Du lundi au vendredi, sur rendez-vous

J’accompagne les adultes qui vivent avec un TSA sans déficience intellectuelle et/ou un TDAH. Je me suis notamment spécialisée dans l’accompagnement des femmes adultes qui ont reçu un diagnostic tardif, avec une prise en compte particulière de l’impact des périodes de transition reproductive sur la décompensation du TDAH et le burn out autistique.

Consultations d’orientation

J’oriente également les adultes non diagnostiqués qui s’interrogent sur l’éventualité d’un TSA et/ou d’un TDAH. À cet effet, je propose des consultations spécifiques d’orientation : au cours de ces consultations, un point détaillé et complet sera fait sur les questions et les troubles constatés, avec un récapitulatif de toutes les démarches à entamer si besoin, qu’elles soient médicales (en parcours public ou libéral), ou administratives, pour la phase post-diagnostique : qu’est-ce qu’une RQTH, comment l’obtenir, rôle de la médecine du travail, questions sur les aménagements des postes de travail…

Accompagnement post-diagnostic

Pour les adultes diagnostiqués, la co-occurrence TSA/TDAH étant fréquente, je prends en compte ces deux troubles s’ils co-existent, compte tenu de leurs interactions complexes : certains traits autistiques peuvent masquer des manifestations du TDAH, d’autres peuvent se compenser, d’autres encore se majorer mutuellement, créant ainsi chez chaque personne une combinaison unique, qui peut fluctuer en fonction de nombreux paramètres.

Le TSA et le TDAH ne sont pas des troubles psychologiques mais des troubles neurodéveloppementaux : l’origine des manifestations du TSA et du TDAH n’est donc pas psychologique mais neurobiologique, entraînant un fonctionnement neurologique atypique. C’est ce qu’on appelle la neurodivergence ou la neuroatypie. À ce titre, le TSA et le TDAH ne peuvent pas être « guéris » et n’ont pas à être « soignés ». En revanche, ils peuvent et doivent être accompagnés si besoin. Cet accompagnement suppose des compétences spécifiques, qui manquent encore cruellement dans le paysage des professionnels de santé en France.
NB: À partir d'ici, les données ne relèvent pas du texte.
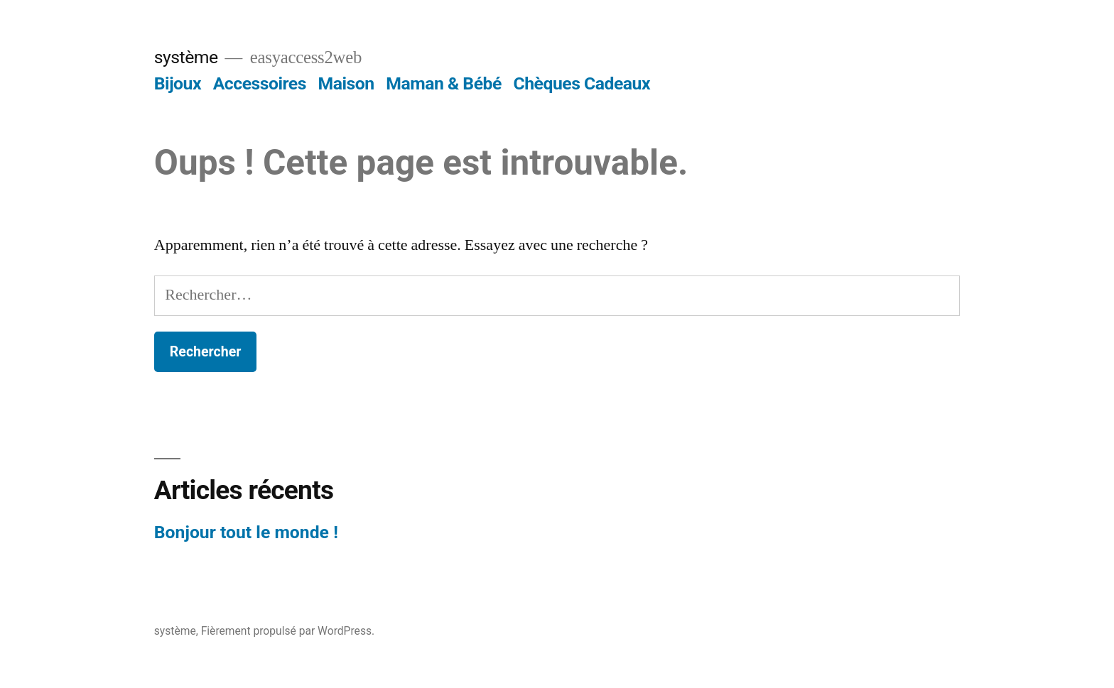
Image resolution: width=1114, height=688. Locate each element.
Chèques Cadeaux (582, 83)
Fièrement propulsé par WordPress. (287, 631)
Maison (346, 83)
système (186, 57)
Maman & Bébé (444, 83)
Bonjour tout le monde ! (246, 532)
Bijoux (177, 83)
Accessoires (259, 83)
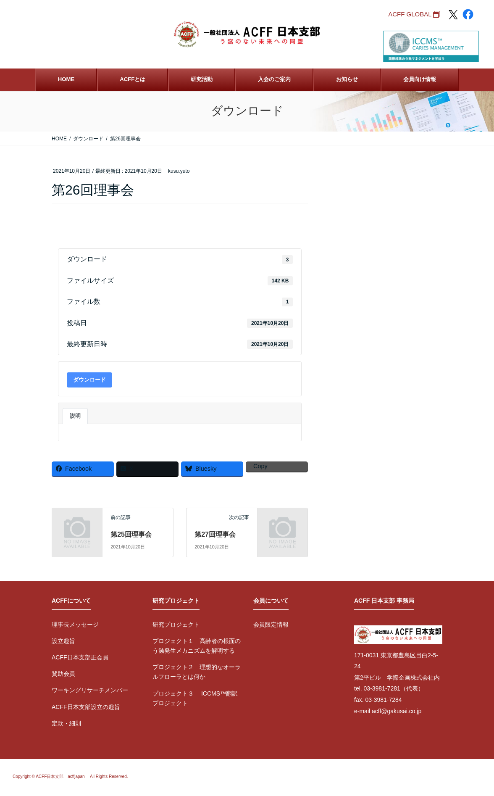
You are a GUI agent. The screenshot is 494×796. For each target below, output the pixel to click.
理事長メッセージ (75, 624)
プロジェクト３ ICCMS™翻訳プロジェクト (195, 698)
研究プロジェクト (176, 624)
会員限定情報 (271, 624)
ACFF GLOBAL (409, 14)
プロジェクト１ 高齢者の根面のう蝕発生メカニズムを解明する (196, 646)
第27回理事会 (215, 534)
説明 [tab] (75, 416)
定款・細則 (66, 723)
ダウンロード (89, 380)
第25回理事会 (131, 534)
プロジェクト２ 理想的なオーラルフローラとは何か (196, 672)
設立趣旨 (63, 641)
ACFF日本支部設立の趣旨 (86, 707)
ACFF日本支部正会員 (80, 657)
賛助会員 (63, 673)
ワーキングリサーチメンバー (90, 690)
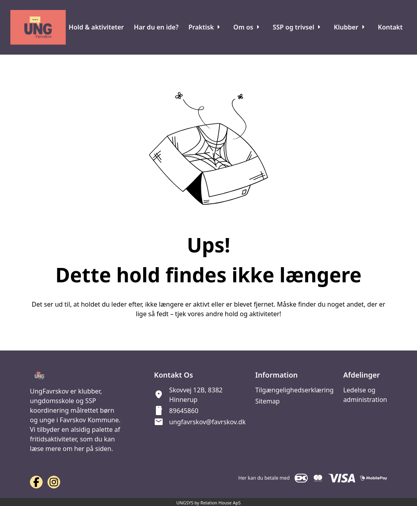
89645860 (183, 410)
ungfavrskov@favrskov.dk (207, 421)
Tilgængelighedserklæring (294, 390)
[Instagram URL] (53, 482)
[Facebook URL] (36, 482)
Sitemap (267, 401)
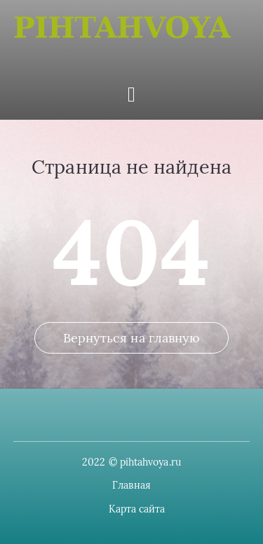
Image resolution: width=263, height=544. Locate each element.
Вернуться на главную (132, 338)
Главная (131, 485)
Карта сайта (137, 509)
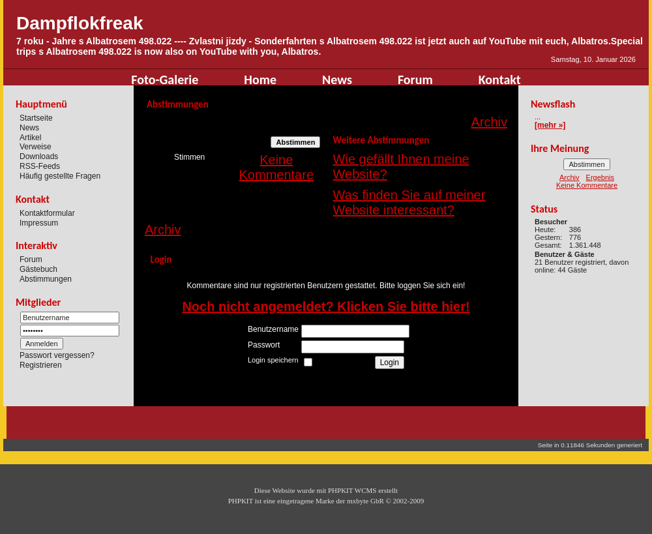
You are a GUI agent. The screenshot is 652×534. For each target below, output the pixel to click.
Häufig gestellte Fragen (60, 176)
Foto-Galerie (164, 79)
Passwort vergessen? (57, 355)
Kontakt (500, 79)
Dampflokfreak (79, 23)
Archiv (489, 122)
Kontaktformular (47, 213)
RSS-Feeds (40, 166)
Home (260, 79)
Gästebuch (38, 269)
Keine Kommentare (276, 167)
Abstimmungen (46, 279)
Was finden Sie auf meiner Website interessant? (409, 202)
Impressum (39, 222)
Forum (415, 79)
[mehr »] (550, 125)
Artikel (30, 136)
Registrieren (41, 365)
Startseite (36, 118)
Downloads (39, 156)
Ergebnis (600, 177)
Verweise (36, 146)
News (337, 79)
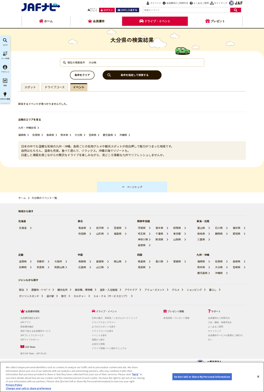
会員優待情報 (32, 311)
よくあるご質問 (215, 326)
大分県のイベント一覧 (44, 198)
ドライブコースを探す (102, 331)
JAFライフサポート (29, 339)
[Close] (258, 376)
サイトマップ (214, 331)
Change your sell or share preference (28, 388)
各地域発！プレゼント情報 (176, 318)
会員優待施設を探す (30, 318)
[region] (132, 377)
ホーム (22, 198)
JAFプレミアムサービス (32, 335)
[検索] (235, 10)
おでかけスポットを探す (104, 326)
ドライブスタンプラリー (104, 322)
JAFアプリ (25, 322)
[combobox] (186, 10)
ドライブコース (55, 87)
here (135, 374)
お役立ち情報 (98, 344)
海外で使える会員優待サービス (35, 331)
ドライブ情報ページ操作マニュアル (109, 348)
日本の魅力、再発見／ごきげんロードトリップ (114, 318)
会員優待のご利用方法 (219, 318)
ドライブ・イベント (106, 311)
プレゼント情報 (176, 311)
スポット (30, 87)
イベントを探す (99, 335)
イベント (79, 87)
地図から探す (98, 339)
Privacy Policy (14, 385)
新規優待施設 (26, 326)
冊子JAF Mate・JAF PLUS (33, 353)
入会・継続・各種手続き (220, 322)
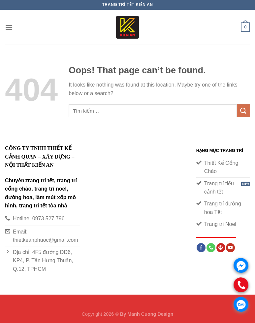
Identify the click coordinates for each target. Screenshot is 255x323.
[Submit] (243, 110)
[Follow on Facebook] (201, 247)
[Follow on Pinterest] (220, 247)
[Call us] (211, 247)
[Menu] (9, 27)
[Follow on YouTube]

Dans cette optique, l’accompagnement du TSA permettra de comprendre et « d’apprivoiser » son autisme, afin de vivre au mieux avec ses manifestations au quotidien. Il s’agira entre autres :

  • de comprendre ce qu’est un déclencheur, d’identifier et d’apprendre à gérer ses déclencheurs mais également d’identifier la connectivité fonctionnelle entre les différents déclencheurs, qui sera spécifique à chaque personne
  • de comprendre ce qu’est la surcharge autistique, de l’éviter et de la gérer si besoin
  • de comprendre ce qu’est une crise autistique, de la prévenir et de la gérer si besoin
  • d’identifier et prévenir le risque de burn out autistique et de le gérer si besoin
  • de gérer le fonctionnement social en identifiant ses propres besoins et en apprenant à les exprimer
  • d’apprendre à identifier les ressources mobilisables, afin d’adapter l’environnement et de permettre à l’entourage de s’adapter s’il y est prêt
  • de gérer l’éventuel refus de l’entourage d’entendre les demandes exprimées
  • d’apprendre à répondre aux injonctions et attentes validistes.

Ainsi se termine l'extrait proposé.